[Stored dataset items]
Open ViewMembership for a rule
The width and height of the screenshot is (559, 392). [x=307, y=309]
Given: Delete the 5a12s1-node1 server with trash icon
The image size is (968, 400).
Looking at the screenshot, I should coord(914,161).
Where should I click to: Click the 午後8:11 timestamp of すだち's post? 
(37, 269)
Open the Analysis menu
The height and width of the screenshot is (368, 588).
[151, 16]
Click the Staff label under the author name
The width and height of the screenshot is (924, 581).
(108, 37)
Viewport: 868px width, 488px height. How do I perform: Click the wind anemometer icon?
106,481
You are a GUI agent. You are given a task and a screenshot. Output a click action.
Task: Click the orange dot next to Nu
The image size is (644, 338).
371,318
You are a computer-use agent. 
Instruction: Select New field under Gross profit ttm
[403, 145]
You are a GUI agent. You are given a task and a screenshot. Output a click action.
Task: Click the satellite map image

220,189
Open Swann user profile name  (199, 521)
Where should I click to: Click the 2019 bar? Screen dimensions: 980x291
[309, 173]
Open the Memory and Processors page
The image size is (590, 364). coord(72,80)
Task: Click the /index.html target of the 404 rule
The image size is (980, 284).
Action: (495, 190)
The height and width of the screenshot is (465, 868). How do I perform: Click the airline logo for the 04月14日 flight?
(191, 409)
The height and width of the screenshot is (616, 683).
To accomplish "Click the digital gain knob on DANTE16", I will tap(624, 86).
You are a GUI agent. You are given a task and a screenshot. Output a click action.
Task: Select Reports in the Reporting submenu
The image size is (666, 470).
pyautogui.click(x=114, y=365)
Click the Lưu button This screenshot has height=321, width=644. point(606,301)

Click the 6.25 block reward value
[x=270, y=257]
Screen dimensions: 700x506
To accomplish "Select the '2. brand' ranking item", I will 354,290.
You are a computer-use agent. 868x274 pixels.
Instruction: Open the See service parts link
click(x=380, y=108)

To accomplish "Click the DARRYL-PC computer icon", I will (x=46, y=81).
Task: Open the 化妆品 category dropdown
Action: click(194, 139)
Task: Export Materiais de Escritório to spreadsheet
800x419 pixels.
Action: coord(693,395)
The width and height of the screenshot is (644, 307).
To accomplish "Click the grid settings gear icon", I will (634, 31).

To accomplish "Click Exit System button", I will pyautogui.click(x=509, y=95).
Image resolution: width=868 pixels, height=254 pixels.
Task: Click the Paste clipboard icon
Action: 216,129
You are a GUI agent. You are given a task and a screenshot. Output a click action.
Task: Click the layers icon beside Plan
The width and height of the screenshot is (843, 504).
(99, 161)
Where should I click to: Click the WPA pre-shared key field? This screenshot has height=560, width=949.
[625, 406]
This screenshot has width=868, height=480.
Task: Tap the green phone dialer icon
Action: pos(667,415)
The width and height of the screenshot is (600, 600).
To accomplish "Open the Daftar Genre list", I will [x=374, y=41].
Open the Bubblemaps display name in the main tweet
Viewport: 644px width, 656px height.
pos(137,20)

• WHAT THE TASK REQUIRES
The records above are to be restated word for word.

• EXERCISE OUTPUT
Open ViewMembership for a rule
The width and height of the screenshot is (559, 392). [x=307, y=309]
Given: Delete the 5a12s1-node1 server with trash icon
The image size is (968, 400).
Looking at the screenshot, I should coord(914,161).
Where should I click to: Click the 午後8:11 timestamp of すだち's post? 
(37, 269)
Open the Analysis menu
The height and width of the screenshot is (368, 588).
[151, 16]
Click the Staff label under the author name
The width and height of the screenshot is (924, 581).
(108, 37)
Viewport: 868px width, 488px height. How do I perform: Click the wind anemometer icon?
106,481
You are a GUI agent. You are given a task and a screenshot. Output a click action.
Task: Click the orange dot next to Nu
The image size is (644, 338).
371,318
You are a computer-use agent. 
Instruction: Select New field under Gross profit ttm
[403, 145]
You are a GUI agent. You are given a task and a screenshot. Output a click action.
Task: Click the satellite map image

220,189
Open Swann user profile name  (199, 521)
Where should I click to: Click the 2019 bar? Screen dimensions: 980x291
[309, 173]
Open the Memory and Processors page
The image size is (590, 364). coord(72,80)
Task: Click the /index.html target of the 404 rule
The image size is (980, 284).
Action: (495, 190)
The height and width of the screenshot is (465, 868). How do I perform: Click the airline logo for the 04月14日 flight?
(191, 409)
The height and width of the screenshot is (616, 683).
To accomplish "Click the digital gain knob on DANTE16", I will tap(624, 86).
You are a GUI agent. You are given a task and a screenshot. Output a click action.
Task: Select Reports in the Reporting submenu
The image size is (666, 470).
pyautogui.click(x=114, y=365)
Click the Lưu button This screenshot has height=321, width=644. point(606,301)

Click the 6.25 block reward value
[x=270, y=257]
Screen dimensions: 700x506
To accomplish "Select the '2. brand' ranking item", I will 354,290.
You are a computer-use agent. 868x274 pixels.
Instruction: Open the See service parts link
click(x=380, y=108)

To accomplish "Click the DARRYL-PC computer icon", I will (x=46, y=81).
Task: Open the 化妆品 category dropdown
Action: click(194, 139)
Task: Export Materiais de Escritório to spreadsheet
800x419 pixels.
Action: coord(693,395)
The width and height of the screenshot is (644, 307).
To accomplish "Click the grid settings gear icon", I will (634, 31).

To accomplish "Click Exit System button", I will pyautogui.click(x=509, y=95).
Image resolution: width=868 pixels, height=254 pixels.
Task: Click the Paste clipboard icon
Action: 216,129
You are a GUI agent. You are given a task and a screenshot. Output a click action.
Task: Click the layers icon beside Plan
The width and height of the screenshot is (843, 504).
(99, 161)
Where should I click to: Click the WPA pre-shared key field? This screenshot has height=560, width=949.
[625, 406]
This screenshot has width=868, height=480.
Task: Tap the green phone dialer icon
Action: pos(667,415)
The width and height of the screenshot is (600, 600).
To accomplish "Open the Daftar Genre list", I will [x=374, y=41].
Open the Bubblemaps display name in the main tweet
Viewport: 644px width, 656px height.
pos(137,20)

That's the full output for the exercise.